**Aim:** Reproduce the records below from the beginning through the line that contains "(x=651, y=211)", with "Ayuda" changed to "Help" and every other part left as it is.

[Stored records]
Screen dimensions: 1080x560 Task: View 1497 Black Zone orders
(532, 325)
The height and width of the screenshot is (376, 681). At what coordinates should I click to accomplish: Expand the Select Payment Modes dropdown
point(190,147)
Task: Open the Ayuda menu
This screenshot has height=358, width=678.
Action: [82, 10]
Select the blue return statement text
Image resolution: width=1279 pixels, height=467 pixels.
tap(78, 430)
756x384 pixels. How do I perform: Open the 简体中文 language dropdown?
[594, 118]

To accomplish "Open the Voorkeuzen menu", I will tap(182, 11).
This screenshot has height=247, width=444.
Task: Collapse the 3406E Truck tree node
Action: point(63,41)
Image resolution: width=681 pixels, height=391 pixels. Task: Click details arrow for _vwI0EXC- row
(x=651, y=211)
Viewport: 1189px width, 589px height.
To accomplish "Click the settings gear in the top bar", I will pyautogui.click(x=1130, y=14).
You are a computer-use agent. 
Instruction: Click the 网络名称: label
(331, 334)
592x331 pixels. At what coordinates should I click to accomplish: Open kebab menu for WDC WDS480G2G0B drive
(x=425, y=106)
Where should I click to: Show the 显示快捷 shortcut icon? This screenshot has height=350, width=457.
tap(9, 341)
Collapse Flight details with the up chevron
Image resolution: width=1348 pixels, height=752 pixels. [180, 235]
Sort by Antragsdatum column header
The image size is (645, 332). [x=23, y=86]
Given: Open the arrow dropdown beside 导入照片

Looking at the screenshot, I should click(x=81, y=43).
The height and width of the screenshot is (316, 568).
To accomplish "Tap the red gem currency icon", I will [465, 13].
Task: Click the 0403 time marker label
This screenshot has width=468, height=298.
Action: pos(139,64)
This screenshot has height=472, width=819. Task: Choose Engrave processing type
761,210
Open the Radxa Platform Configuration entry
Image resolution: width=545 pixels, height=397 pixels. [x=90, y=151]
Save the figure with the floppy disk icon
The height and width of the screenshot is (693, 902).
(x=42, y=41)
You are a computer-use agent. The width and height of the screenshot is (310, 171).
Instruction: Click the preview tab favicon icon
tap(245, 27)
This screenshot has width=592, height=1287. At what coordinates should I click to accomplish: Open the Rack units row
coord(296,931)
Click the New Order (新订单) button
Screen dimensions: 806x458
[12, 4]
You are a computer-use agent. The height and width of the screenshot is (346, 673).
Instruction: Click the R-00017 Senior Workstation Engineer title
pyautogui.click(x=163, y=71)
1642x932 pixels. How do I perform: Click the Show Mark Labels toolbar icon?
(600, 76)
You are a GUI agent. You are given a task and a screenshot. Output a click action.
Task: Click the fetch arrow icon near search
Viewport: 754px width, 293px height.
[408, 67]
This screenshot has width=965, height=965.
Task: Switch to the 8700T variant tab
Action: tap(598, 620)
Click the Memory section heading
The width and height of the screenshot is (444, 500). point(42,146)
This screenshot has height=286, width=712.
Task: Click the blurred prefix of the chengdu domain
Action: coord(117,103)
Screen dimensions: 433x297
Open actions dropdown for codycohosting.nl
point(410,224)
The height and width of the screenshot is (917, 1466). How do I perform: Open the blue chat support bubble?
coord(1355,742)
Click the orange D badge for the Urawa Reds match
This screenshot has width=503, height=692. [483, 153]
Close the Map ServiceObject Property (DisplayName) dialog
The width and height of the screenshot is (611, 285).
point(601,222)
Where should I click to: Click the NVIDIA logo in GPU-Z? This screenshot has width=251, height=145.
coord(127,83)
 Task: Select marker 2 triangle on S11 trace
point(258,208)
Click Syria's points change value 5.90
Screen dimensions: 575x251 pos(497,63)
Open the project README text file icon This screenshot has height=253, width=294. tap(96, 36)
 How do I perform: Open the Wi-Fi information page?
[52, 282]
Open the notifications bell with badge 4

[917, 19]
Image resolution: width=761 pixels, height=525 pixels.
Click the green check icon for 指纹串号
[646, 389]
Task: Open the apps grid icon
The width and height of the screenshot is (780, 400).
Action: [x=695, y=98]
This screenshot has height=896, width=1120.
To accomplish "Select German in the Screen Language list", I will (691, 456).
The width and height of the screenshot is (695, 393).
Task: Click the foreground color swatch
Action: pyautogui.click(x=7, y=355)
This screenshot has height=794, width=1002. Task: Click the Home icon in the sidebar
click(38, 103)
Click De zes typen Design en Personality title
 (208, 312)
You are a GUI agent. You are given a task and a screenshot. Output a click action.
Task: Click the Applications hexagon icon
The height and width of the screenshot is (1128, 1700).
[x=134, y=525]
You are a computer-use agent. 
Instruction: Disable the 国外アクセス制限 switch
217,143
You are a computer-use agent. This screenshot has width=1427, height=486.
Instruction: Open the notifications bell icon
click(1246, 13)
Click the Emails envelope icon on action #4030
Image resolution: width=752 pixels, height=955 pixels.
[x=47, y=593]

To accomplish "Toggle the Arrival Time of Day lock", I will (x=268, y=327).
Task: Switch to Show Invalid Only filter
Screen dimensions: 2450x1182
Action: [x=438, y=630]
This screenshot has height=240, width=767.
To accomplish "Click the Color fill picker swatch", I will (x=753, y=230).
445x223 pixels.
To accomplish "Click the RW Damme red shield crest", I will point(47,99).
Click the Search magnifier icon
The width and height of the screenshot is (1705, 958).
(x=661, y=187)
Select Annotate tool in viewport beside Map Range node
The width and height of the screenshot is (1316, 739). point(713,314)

**Result of the task:**
Screen dimensions: 1080x560 Task: View 1497 Black Zone orders
(532, 325)
The height and width of the screenshot is (376, 681). At what coordinates should I click to accomplish: Expand the Select Payment Modes dropdown
point(190,147)
Task: Open the Help menu
This screenshot has height=358, width=678.
Action: [82, 10]
Select the blue return statement text
Image resolution: width=1279 pixels, height=467 pixels.
tap(78, 430)
756x384 pixels. How do I perform: Open the 简体中文 language dropdown?
[594, 118]

To accomplish "Open the Voorkeuzen menu", I will tap(182, 11).
This screenshot has height=247, width=444.
Task: Collapse the 3406E Truck tree node
Action: point(63,41)
Image resolution: width=681 pixels, height=391 pixels. Task: Click details arrow for _vwI0EXC- row
(x=651, y=211)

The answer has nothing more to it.